◆ **Listed records**
-=-=-=-=-
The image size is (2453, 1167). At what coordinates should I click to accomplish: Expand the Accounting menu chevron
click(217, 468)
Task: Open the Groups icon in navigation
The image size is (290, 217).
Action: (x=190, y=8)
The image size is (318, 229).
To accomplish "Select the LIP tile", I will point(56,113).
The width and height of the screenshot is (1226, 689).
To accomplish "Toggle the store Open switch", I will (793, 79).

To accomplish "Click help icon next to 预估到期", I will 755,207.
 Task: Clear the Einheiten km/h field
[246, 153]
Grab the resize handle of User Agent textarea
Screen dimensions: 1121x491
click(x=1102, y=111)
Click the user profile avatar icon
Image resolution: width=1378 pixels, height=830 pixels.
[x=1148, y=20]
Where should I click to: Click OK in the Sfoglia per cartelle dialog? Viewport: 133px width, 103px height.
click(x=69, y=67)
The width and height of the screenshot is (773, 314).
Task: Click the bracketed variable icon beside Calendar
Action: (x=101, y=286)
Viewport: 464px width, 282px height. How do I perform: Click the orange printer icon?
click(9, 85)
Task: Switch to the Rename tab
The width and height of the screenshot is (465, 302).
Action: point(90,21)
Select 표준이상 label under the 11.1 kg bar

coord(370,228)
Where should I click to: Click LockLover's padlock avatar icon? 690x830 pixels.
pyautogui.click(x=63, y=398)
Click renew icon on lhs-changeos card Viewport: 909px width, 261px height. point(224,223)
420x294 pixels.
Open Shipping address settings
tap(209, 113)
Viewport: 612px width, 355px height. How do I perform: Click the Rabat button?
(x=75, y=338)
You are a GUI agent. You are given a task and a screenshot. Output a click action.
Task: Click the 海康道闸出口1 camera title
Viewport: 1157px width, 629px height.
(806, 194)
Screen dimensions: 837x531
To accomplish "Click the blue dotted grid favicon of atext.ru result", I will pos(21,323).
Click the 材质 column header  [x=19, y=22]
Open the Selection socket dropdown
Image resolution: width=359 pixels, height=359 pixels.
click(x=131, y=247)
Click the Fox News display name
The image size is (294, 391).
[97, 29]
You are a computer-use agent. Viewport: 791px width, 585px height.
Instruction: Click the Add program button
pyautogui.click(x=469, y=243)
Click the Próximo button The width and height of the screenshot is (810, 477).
-=-=-=-=-
◆ **Work required**
Please copy each line of the material that contains the word "will".

◆ **Output**
To accomplish "Select the LIP tile", I will point(56,113).
To accomplish "Toggle the store Open switch", I will (793, 79).
To accomplish "Click help icon next to 预估到期", I will 755,207.
To accomplish "Click the blue dotted grid favicon of atext.ru result", I will pos(21,323).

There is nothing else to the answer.